A soft man who is good with both men and women in the charming gossipy sense, Fraser has that rare gift, says TV veteran Catherine Saunders, "of making you feel like you're the only person in the room".
Born in Dunedin, he plays the piano to professional standard, acted at Wellington's Downstage and delighted in the garden parties he and Snively gave with Erich Geiringer and his wife, Carol Shand.
He also made his name as a talented television interviewer. Between 1974 and 1984 he worked on numerous current affairs shows.
His interviews with people including Leonard Bernstein, Danny Kaye, Sir Robert Muldoon and Ben Couch are still considered some of the best.
After that, Fraser did the then-unthinkable and joined the "dark side" of public relations as account director and chairman of Consultus. He also became the face of a lucrative Bank of New Zealand ad campaign.
Next came stints heading New Zealand's Expo projects in Brisbane and then Seville, followed by his appointment as chief executive of the New Zealand Symphony Orchestra.
The NZSO was struggling and even Fraser, despite his ability to fill auditoriums, could not drum up enough funding from the private sector. But he did thaw the frosty relationship between players and the board.
Around 2000, Fraser threatened to close the orchestra.
He scored a $3 million Government injection, plus $1.4m annually, from Arts Minister Helen Clark.
Then in April 2002, Fraser moved to TVNZ. It was a tricky brief: to keep the firm profitable while implementing the Government's charter, but Fraser thought he was up to it.
Some thought otherwise. Fraser's friend Tom Scott said he might be too fragile. Others labelled him a work-shy hypochondriac who vanished when the going got tough.
Once installed, Fraser hired Bill Ralston for his "mongrel" qualities and marketing expert Annemarie Duff as head of programming, and the great crusading journalist of the '80s became the invisible man.

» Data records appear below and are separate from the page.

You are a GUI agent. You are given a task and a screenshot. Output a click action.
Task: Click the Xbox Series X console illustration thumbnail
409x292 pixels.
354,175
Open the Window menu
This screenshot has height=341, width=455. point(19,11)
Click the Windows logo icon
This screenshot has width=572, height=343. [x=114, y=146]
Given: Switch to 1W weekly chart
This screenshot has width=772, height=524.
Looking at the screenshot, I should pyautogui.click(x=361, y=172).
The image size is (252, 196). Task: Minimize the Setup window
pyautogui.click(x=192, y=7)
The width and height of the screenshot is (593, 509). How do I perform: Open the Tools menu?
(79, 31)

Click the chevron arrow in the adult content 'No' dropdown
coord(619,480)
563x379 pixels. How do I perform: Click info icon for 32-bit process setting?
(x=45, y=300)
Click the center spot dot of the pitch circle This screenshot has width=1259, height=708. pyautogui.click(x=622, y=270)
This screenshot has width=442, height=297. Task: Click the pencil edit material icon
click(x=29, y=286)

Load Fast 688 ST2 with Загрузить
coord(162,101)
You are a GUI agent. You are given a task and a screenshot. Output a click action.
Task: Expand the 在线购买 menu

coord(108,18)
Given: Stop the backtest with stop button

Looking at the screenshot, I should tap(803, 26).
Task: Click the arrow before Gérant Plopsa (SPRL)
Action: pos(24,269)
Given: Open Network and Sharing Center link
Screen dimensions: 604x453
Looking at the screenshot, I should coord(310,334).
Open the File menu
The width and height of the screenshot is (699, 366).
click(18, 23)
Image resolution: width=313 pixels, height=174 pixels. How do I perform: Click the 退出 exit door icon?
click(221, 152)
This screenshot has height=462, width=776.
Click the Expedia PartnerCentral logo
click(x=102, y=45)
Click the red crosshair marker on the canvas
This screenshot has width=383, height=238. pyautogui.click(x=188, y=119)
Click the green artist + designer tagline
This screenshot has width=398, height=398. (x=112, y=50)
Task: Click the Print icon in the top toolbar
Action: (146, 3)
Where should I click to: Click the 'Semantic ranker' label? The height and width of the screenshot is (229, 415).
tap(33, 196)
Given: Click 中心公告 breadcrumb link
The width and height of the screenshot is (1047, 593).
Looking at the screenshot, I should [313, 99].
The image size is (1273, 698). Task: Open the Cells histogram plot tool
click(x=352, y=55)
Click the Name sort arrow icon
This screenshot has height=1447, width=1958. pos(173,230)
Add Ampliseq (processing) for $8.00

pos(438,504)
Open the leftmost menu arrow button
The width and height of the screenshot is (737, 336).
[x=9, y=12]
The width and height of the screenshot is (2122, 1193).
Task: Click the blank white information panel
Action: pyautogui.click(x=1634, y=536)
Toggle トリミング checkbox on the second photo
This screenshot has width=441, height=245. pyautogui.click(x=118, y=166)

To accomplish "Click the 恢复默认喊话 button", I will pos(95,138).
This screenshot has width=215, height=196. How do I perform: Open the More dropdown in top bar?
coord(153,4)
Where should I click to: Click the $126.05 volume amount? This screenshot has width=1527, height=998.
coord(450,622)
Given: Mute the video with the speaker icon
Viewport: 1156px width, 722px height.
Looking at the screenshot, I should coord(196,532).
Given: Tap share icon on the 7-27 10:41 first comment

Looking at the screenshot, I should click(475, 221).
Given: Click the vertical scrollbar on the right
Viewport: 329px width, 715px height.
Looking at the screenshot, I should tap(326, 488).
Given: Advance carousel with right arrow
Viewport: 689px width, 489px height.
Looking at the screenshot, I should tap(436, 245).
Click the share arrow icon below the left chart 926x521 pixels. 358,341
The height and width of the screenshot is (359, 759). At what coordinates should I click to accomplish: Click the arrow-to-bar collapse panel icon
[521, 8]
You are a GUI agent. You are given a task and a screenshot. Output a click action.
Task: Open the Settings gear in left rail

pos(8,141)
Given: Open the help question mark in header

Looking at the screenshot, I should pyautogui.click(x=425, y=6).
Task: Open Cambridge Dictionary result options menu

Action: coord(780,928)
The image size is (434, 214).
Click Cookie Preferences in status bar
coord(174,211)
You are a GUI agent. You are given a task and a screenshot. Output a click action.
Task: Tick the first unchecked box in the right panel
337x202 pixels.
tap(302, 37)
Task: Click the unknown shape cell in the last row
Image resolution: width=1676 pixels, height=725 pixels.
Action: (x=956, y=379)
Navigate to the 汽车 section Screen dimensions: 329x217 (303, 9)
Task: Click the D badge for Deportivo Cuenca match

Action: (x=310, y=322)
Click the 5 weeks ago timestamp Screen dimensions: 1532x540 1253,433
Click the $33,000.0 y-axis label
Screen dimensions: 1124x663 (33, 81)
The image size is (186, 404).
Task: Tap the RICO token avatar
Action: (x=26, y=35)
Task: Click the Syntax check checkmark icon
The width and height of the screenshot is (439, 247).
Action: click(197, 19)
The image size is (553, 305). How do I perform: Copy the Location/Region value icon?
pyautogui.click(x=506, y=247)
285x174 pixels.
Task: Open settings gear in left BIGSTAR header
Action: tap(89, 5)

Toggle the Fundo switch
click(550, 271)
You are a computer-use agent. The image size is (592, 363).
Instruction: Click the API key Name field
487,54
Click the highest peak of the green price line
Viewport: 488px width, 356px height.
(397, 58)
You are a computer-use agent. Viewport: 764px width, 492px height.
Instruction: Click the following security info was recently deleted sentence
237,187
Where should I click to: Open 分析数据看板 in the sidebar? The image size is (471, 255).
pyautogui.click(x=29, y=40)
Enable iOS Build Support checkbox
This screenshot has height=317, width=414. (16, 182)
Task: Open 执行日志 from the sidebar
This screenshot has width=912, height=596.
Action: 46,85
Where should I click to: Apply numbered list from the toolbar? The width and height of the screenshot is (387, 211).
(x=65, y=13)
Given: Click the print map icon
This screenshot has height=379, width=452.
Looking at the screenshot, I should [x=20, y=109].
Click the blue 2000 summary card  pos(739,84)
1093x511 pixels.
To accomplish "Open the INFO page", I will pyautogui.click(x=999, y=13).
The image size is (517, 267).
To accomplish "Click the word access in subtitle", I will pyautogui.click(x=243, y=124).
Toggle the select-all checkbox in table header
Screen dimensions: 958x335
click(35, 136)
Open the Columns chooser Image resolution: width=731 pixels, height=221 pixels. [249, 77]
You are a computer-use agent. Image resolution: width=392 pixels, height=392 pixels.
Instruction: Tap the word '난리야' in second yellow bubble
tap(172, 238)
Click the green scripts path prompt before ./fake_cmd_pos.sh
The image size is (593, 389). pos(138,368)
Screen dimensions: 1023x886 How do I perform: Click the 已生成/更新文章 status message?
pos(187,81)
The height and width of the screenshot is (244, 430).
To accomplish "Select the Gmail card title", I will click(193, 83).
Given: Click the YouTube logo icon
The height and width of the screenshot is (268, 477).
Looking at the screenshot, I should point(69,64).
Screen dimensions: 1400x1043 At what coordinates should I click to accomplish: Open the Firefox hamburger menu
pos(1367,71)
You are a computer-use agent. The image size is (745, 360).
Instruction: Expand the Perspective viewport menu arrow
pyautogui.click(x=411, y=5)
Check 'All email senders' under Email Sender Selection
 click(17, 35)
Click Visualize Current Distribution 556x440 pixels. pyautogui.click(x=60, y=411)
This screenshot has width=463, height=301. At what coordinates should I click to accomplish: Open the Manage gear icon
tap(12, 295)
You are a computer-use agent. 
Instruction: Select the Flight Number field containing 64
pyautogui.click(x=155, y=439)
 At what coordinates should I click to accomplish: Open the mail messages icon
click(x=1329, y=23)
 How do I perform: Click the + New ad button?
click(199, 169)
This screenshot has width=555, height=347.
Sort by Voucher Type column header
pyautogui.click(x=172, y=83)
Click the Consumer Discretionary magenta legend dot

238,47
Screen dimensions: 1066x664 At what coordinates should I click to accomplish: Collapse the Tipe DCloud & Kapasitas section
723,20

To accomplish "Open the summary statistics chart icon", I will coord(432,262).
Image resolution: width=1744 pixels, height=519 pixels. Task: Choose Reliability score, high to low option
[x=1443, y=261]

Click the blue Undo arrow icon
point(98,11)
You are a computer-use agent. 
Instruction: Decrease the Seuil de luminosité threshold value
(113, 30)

Paul Holmes, one of the first casualties under Fraser, says he cannot describe his leadership style because "there wasn't any ... I saw Ian once or twice in three years".
He described Fraser's defection as "akin to a commander deserting his fleet during the heat of battle".
Today an old-boy network seems to pervade at TVNZ. Former political editor Mark Sainsbury, Mike Valintine and Ewart Barnsley, who worked with Fraser and Ralston in the '80s, are rising fast. Ralston's wife, Janet Wilson, recently got the job of producing Sunday. But other women appear to be losing out.
There is also talk of a climate of excess. The strange thing is, Fraser, the renaissance man, wanted to be part of it.